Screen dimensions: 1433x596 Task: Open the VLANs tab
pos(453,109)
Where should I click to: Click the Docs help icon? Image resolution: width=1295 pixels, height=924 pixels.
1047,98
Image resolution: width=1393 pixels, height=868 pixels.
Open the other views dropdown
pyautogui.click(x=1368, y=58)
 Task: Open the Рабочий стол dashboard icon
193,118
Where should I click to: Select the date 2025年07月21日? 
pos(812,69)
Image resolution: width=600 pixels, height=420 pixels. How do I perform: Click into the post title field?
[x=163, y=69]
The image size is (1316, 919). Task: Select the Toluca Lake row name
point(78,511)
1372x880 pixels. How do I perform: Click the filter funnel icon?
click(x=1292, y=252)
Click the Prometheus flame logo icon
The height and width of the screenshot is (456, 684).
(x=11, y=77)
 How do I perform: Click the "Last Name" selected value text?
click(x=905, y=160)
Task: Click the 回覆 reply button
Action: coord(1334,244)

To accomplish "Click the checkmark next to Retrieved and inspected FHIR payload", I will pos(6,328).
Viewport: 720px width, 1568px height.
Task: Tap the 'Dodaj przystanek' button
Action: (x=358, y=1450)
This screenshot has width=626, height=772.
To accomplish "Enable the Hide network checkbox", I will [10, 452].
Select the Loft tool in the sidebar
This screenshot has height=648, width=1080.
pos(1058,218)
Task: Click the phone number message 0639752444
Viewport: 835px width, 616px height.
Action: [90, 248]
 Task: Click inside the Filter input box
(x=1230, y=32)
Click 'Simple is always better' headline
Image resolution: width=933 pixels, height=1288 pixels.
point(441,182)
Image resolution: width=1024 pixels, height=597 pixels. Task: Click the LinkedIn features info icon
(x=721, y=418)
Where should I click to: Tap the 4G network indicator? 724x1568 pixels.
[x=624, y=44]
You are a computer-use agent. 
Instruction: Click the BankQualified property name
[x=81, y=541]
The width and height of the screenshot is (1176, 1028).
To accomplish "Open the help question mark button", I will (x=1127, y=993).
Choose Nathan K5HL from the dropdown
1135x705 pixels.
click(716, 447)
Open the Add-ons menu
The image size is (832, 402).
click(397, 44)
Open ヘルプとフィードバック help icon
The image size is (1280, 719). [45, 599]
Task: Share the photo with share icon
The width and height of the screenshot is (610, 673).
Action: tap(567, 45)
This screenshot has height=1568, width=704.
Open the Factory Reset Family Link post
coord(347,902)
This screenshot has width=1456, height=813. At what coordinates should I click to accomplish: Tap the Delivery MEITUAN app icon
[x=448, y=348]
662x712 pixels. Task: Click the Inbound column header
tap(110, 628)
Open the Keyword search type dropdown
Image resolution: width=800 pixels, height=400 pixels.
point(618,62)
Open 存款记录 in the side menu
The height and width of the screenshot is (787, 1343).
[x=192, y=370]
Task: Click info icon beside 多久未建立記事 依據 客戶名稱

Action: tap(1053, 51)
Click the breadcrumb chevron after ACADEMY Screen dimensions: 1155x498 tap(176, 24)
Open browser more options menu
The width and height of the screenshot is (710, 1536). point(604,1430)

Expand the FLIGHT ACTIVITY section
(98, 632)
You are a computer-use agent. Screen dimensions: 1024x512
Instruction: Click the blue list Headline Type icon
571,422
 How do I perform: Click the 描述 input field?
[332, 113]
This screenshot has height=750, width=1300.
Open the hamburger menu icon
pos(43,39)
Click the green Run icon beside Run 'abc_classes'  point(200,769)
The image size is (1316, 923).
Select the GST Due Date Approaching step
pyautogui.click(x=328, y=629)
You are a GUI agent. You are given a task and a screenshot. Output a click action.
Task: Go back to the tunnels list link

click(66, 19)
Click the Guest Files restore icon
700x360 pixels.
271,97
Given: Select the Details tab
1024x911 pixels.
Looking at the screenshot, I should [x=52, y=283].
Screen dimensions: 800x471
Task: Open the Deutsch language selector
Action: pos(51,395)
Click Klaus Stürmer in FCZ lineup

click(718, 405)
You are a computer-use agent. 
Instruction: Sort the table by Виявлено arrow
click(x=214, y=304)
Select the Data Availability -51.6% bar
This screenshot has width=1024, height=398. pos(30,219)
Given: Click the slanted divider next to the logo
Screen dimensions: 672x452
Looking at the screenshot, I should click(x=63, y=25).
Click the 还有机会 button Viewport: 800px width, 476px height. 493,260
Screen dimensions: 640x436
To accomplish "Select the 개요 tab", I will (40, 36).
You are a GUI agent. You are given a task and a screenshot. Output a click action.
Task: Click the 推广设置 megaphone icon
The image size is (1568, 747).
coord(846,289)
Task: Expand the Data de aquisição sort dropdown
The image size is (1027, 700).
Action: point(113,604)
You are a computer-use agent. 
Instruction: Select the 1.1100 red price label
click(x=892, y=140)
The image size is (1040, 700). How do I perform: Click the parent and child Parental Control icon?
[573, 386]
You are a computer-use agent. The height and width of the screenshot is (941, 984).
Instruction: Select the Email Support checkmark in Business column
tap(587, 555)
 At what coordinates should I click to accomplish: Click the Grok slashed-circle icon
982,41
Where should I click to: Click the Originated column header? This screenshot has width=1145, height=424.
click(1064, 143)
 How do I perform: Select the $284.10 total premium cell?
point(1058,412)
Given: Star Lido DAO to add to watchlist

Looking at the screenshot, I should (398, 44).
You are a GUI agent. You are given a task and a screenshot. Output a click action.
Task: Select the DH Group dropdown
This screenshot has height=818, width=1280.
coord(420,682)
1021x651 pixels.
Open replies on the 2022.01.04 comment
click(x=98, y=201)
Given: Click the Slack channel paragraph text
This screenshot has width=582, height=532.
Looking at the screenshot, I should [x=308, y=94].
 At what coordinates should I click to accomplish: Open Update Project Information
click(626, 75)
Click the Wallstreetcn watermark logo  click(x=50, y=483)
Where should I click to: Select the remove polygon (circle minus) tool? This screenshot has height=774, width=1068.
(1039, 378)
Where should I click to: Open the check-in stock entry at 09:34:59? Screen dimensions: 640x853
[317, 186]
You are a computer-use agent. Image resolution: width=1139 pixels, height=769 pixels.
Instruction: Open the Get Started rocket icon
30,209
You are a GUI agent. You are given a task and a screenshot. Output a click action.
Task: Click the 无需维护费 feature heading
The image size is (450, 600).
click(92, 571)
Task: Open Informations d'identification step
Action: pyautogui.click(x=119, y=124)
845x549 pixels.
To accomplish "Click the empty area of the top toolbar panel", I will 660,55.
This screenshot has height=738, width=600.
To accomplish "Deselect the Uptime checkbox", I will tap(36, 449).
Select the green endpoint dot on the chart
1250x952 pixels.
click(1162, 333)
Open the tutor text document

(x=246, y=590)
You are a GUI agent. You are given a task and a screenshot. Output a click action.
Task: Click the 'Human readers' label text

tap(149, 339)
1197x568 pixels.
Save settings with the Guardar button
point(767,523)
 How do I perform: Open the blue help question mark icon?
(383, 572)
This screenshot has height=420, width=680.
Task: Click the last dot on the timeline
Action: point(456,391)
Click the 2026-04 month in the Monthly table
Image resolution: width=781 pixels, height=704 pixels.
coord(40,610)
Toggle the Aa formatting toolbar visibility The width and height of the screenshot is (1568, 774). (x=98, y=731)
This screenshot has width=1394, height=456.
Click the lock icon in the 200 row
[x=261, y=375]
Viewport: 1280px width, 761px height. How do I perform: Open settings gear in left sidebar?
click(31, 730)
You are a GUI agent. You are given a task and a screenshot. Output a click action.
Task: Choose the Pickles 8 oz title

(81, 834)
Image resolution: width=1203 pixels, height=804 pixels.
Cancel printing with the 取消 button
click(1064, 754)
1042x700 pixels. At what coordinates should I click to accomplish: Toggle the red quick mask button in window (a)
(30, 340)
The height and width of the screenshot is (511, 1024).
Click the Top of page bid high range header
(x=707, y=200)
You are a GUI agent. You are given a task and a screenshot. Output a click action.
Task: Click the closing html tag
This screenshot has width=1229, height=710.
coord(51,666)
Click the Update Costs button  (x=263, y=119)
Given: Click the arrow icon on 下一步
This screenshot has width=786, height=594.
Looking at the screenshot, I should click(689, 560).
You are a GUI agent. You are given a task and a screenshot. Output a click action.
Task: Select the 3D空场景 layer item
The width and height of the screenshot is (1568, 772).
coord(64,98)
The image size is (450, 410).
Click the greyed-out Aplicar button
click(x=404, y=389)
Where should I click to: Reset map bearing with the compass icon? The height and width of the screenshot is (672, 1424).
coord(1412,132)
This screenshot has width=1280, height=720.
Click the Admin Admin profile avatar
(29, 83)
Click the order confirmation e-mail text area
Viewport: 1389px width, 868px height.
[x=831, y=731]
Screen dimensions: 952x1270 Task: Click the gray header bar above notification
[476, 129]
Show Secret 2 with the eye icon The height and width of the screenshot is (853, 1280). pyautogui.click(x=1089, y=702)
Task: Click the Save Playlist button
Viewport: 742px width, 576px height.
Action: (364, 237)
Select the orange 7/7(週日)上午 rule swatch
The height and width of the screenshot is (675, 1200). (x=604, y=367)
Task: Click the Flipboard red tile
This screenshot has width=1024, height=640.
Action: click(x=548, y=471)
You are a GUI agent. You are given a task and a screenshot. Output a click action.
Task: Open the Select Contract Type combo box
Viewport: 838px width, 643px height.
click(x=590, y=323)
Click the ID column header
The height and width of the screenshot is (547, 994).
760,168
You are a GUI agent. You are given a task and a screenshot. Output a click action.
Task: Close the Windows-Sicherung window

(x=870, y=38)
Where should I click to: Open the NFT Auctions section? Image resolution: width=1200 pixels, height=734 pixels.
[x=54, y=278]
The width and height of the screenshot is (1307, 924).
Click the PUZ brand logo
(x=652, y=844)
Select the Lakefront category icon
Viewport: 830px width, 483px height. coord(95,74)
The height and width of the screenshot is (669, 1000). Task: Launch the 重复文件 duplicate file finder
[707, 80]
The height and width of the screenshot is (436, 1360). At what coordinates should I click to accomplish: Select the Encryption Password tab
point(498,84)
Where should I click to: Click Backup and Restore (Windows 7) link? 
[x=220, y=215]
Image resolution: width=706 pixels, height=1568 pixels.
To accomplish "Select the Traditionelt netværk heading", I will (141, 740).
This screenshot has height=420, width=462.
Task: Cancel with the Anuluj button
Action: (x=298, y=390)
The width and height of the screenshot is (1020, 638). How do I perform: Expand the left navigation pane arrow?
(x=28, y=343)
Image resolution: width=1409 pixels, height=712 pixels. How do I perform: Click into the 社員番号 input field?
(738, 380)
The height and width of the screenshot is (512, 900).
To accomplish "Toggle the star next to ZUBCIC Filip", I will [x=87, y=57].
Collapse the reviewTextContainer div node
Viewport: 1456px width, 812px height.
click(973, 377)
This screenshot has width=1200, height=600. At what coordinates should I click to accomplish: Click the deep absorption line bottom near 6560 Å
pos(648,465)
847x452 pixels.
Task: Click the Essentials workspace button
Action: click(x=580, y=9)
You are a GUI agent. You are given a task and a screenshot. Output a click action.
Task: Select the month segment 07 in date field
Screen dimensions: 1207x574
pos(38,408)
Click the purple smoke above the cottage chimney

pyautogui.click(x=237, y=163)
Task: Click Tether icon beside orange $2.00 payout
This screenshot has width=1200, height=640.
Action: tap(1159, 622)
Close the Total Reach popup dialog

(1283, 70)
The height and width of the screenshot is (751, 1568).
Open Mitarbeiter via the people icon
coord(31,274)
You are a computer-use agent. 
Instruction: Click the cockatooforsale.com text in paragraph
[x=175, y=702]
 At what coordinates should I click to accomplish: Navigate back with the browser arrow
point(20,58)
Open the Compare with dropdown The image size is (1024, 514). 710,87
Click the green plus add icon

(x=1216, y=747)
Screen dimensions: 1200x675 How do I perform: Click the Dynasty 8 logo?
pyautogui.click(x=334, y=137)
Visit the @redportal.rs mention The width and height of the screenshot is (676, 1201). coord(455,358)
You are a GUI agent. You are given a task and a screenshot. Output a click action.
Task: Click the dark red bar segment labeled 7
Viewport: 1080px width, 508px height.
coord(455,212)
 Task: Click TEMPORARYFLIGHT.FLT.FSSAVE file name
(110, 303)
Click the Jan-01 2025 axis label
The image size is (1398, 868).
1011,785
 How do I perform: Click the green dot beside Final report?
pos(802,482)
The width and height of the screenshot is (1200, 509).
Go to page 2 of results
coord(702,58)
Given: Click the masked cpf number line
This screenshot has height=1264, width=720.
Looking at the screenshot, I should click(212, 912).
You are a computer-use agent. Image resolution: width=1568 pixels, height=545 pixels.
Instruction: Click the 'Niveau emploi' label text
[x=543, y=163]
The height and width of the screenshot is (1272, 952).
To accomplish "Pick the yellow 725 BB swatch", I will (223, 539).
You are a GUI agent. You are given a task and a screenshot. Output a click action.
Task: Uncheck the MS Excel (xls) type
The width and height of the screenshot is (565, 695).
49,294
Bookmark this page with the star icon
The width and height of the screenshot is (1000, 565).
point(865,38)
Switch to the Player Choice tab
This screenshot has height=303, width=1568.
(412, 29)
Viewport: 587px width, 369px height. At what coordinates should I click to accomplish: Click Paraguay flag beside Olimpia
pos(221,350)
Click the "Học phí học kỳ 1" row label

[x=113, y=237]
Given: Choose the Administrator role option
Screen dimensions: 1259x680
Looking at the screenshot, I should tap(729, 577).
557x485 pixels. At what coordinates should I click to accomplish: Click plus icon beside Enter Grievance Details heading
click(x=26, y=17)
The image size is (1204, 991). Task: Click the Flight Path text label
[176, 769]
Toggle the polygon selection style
....................
#### WHAT IS BEING ASKED
Produce the lines from the top of the listing through the "This screenshot has width=626, height=772." line exactly as they appear, with no additional output.

#### RESPONSE
Screen dimensions: 1433x596 Task: Open the VLANs tab
pos(453,109)
Where should I click to: Click the Docs help icon? Image resolution: width=1295 pixels, height=924 pixels.
1047,98
Image resolution: width=1393 pixels, height=868 pixels.
Open the other views dropdown
pyautogui.click(x=1368, y=58)
 Task: Open the Рабочий стол dashboard icon
193,118
Where should I click to: Select the date 2025年07月21日? 
pos(812,69)
Image resolution: width=600 pixels, height=420 pixels. How do I perform: Click into the post title field?
[x=163, y=69]
The image size is (1316, 919). Task: Select the Toluca Lake row name
point(78,511)
1372x880 pixels. How do I perform: Click the filter funnel icon?
click(x=1292, y=252)
Click the Prometheus flame logo icon
The height and width of the screenshot is (456, 684).
(x=11, y=77)
 How do I perform: Click the "Last Name" selected value text?
click(x=905, y=160)
Task: Click the 回覆 reply button
Action: coord(1334,244)

To accomplish "Click the checkmark next to Retrieved and inspected FHIR payload", I will pos(6,328).
Viewport: 720px width, 1568px height.
Task: Tap the 'Dodaj przystanek' button
Action: (x=358, y=1450)
This screenshot has width=626, height=772.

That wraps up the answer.